People say “you’ll ruin your appetite” like I have to be hungry to eat.
no april fools jokes for us as we are in the middle of a pandemic. having said that, goofy has died.
“most famous reindeer of all” isn’t all that impressive tbh. compared to whom, exactly
Satan: “Waaazzz up?”
God: “Speak of the Devil.”
Satan: “Really?”
God: “Sorry, figure of speech.”
Satan: “Jesus Christ.”
Jesus: “What?”
If I was a Spice Girl, I’d be onion powder.
Flex on your party guests by requiring a CAPTCHA to flush
the olympics are held once every 4 years.. hell even im not held that often!!!!!
I once made 200 pairs of panties hit the ground at the same time.
Yeah I walked into a rack at Wal-Mart
I just searched for a picture of “desserts” and a photo of grapes popped up.

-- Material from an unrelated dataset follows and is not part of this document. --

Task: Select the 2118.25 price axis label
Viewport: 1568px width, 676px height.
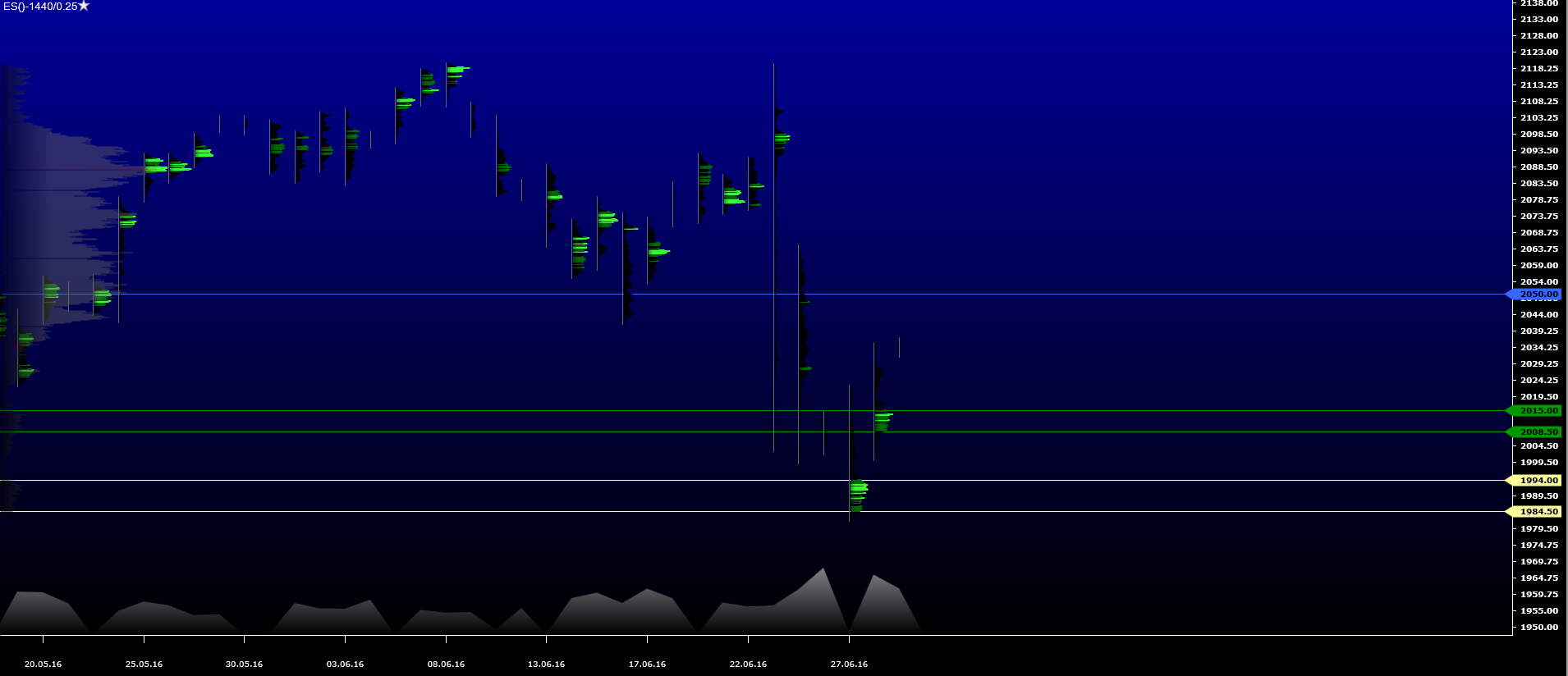Action: (x=1538, y=69)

What kind of sick person has grapes for dessert?
Do cannibals just upload a bunch of pictures of their friends on Instagram?
interviewer: can you work overtime?
me: *nodding* and space
Wife: did you know hippos kill way more people every year than sharks?
Me: how? by sitting on them? lol.
Hippo: [in the booth next to ours at Denny’s] I’m gonna kill him.
Kids will take 47 minutes to put on their socks and shoes then want someone to time them to see if they can take a bath and brush their teeth in 90 seconds.
I often think of the time I thought I had lost my phone and spent five minutes looking for it while ON THE PHONE with my sister. As I was looking, she asked if I wanted her to call it. We are geniuses.